- _Activity_: Write out each entry again. Keep every word exactly as it is.

- _Material shown_:
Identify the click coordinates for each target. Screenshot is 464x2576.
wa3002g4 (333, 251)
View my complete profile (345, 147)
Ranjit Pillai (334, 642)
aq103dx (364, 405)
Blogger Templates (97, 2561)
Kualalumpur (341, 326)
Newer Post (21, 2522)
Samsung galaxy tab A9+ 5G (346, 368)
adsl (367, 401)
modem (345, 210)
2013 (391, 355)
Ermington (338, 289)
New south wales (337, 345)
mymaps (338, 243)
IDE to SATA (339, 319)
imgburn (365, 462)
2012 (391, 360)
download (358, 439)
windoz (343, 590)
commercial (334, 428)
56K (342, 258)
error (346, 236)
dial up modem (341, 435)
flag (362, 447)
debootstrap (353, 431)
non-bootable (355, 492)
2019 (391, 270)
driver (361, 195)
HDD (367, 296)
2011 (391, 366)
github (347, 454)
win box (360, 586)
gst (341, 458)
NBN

- _Problem solution_:
Identify the click coordinates for each target. Screenshot is 464x2576.
wa3002g4 (333, 251)
View my complete profile (345, 147)
Ranjit Pillai (334, 642)
aq103dx (364, 405)
Blogger Templates (97, 2561)
Kualalumpur (341, 326)
Newer Post (21, 2522)
Samsung galaxy tab A9+ 5G (346, 368)
adsl (367, 401)
modem (345, 210)
2013 (391, 355)
Ermington (338, 289)
New south wales (337, 345)
mymaps (338, 243)
IDE to SATA (339, 319)
imgburn (365, 462)
2012 (391, 360)
download (358, 439)
windoz (343, 590)
commercial (334, 428)
56K (342, 258)
error (346, 236)
dial up modem (341, 435)
flag (362, 447)
debootstrap (353, 431)
non-bootable (355, 492)
2019 (391, 270)
driver (361, 195)
HDD (367, 296)
2011 (391, 366)
github (347, 454)
win box (360, 586)
gst (341, 458)
NBN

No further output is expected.